**Assignment**
Here you must reproduce each line of the data exactly.

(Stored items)
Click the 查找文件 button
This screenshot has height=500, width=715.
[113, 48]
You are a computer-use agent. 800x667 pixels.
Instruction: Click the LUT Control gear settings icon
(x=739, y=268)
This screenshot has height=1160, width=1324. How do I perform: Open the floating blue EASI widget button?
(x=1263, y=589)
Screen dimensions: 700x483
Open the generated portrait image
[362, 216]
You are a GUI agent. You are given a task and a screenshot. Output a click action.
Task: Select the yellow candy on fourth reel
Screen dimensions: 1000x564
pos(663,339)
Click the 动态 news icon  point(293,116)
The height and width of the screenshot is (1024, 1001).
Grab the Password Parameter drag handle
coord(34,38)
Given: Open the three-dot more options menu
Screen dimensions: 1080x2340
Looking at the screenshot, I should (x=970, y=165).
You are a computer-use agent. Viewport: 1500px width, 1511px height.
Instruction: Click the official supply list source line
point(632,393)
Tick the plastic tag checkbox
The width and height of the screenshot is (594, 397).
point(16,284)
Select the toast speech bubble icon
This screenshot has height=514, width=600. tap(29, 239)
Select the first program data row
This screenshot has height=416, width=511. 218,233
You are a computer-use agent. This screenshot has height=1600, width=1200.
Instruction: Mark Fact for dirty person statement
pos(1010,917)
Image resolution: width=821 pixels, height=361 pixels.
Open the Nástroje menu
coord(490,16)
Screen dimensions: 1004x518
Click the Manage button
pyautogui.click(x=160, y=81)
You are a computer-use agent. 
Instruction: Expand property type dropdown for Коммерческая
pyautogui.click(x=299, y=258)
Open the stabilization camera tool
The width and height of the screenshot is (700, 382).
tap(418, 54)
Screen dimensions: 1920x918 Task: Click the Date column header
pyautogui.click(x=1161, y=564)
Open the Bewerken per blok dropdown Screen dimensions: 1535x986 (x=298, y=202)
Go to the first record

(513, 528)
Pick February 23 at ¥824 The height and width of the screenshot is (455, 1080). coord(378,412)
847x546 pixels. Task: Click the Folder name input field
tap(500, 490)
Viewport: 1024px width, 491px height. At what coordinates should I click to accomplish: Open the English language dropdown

**Your solution**
Click the 查找文件 button
This screenshot has height=500, width=715.
[113, 48]
You are a computer-use agent. 800x667 pixels.
Instruction: Click the LUT Control gear settings icon
(x=739, y=268)
This screenshot has height=1160, width=1324. How do I perform: Open the floating blue EASI widget button?
(x=1263, y=589)
Screen dimensions: 700x483
Open the generated portrait image
[362, 216]
You are a GUI agent. You are given a task and a screenshot. Output a click action.
Task: Select the yellow candy on fourth reel
Screen dimensions: 1000x564
pos(663,339)
Click the 动态 news icon  point(293,116)
The height and width of the screenshot is (1024, 1001).
Grab the Password Parameter drag handle
coord(34,38)
Given: Open the three-dot more options menu
Screen dimensions: 1080x2340
Looking at the screenshot, I should (x=970, y=165).
You are a computer-use agent. Viewport: 1500px width, 1511px height.
Instruction: Click the official supply list source line
point(632,393)
Tick the plastic tag checkbox
The width and height of the screenshot is (594, 397).
point(16,284)
Select the toast speech bubble icon
This screenshot has height=514, width=600. tap(29, 239)
Select the first program data row
This screenshot has height=416, width=511. 218,233
You are a computer-use agent. This screenshot has height=1600, width=1200.
Instruction: Mark Fact for dirty person statement
pos(1010,917)
Image resolution: width=821 pixels, height=361 pixels.
Open the Nástroje menu
coord(490,16)
Screen dimensions: 1004x518
Click the Manage button
pyautogui.click(x=160, y=81)
You are a computer-use agent. 
Instruction: Expand property type dropdown for Коммерческая
pyautogui.click(x=299, y=258)
Open the stabilization camera tool
The width and height of the screenshot is (700, 382).
tap(418, 54)
Screen dimensions: 1920x918 Task: Click the Date column header
pyautogui.click(x=1161, y=564)
Open the Bewerken per blok dropdown Screen dimensions: 1535x986 (x=298, y=202)
Go to the first record

(513, 528)
Pick February 23 at ¥824 The height and width of the screenshot is (455, 1080). coord(378,412)
847x546 pixels. Task: Click the Folder name input field
tap(500, 490)
Viewport: 1024px width, 491px height. At what coordinates should I click to accomplish: Open the English language dropdown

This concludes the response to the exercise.